Segment Start: Data to use

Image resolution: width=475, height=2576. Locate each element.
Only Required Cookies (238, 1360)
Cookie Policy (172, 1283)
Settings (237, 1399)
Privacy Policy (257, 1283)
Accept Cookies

Segment End: Data to use

▶ Task description
Restate every entry above word for word.

▶ Your solution
Image resolution: width=475, height=2576. Locate each element.
Only Required Cookies (238, 1360)
Cookie Policy (172, 1283)
Settings (237, 1399)
Privacy Policy (257, 1283)
Accept Cookies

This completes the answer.